The multi-stakeholder Food Safety and Licensed Facility-Based Child Care Review Panel conducted a seven-month review into E. coli outbreak
opinion

The results of a recently-released report into the largest-ever outbreak of E. coli at child-care facilities in Alberta highlights the need for officials at all levels and in all capacities to put the health and well-being of young Albertans first.

Whether the report will prompt meaningful improvement to the child-care food safety system remains an open question. What is clear is that preventing future disease outbreaks at daycares in the province should and must be everyone’s top priority going forward.

More than three dozen children were hospitalized during the outbreak last fall, and while there were no fatalities, several children were very seriously sickened.

The multi-stakeholder Food Safety and Licensed Facility-Based Child Care Review Panel conducted a seven-month review into the outbreak, issuing 12 primary recommendations and more than two dozen sub-recommendations.

The recommendations centre around three primary themes: fostering a culture of food safety that supports high-quality, safe and healthy learning environments for children; system alignment and integration; and public policy, legislation and inspection systems for food safety.

For her part, Premier Danielle Smith says her government will act on the recommendations.
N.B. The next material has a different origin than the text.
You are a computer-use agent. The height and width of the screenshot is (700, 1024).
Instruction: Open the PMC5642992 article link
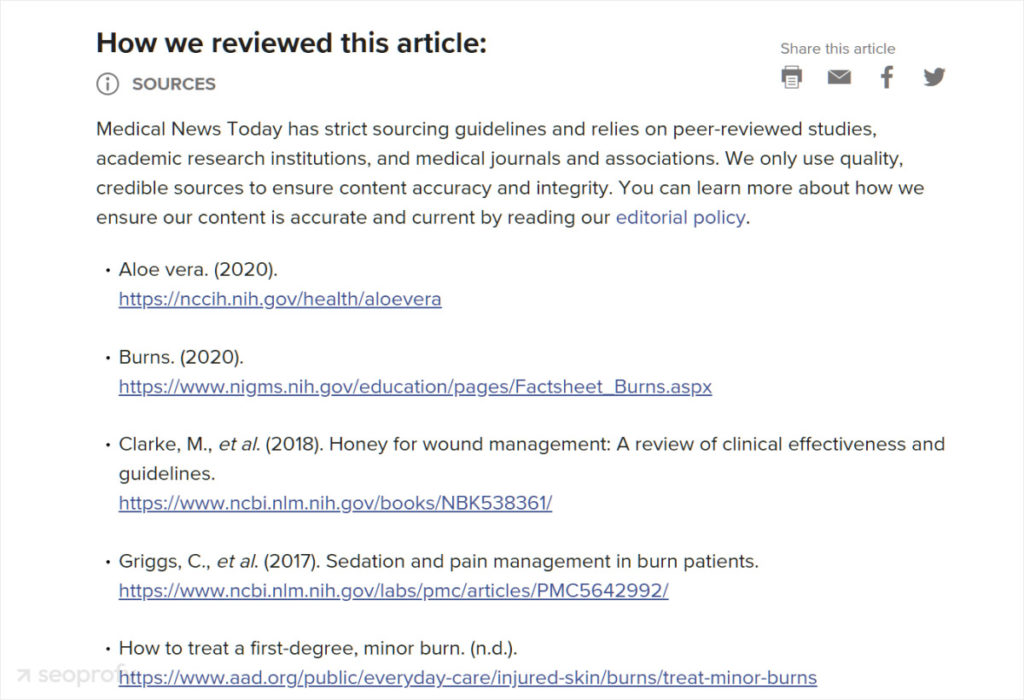pyautogui.click(x=393, y=590)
“The review panel we set in place has done important work to review the overall outbreak situation to provide recommendations to prevent a similar outbreak from happening,” said Smith. “It’s our government’s intention to act on every recommendation we can to protect children’s safety and to restore trust in the system.”

Diana Batten, official Opposition critic for childcare and family services, said, “The UCP government allowed the well-being of children and staff at these daycares to be at risk by not addressing critical health violations.

“It is still uncertain where public health will fall in Danielle Smith’s dismantling of Alberta Health Services making the path forward (on recommendations) unclear.”

Premier Smith has said publicly that her government will act on the panel’s recommendations. Albertans, including parents and grandparents in this district, will be watching very closely to see whether she keeps her promise on this vital public health matter.

Dan Singleton is an editor with the Albertan.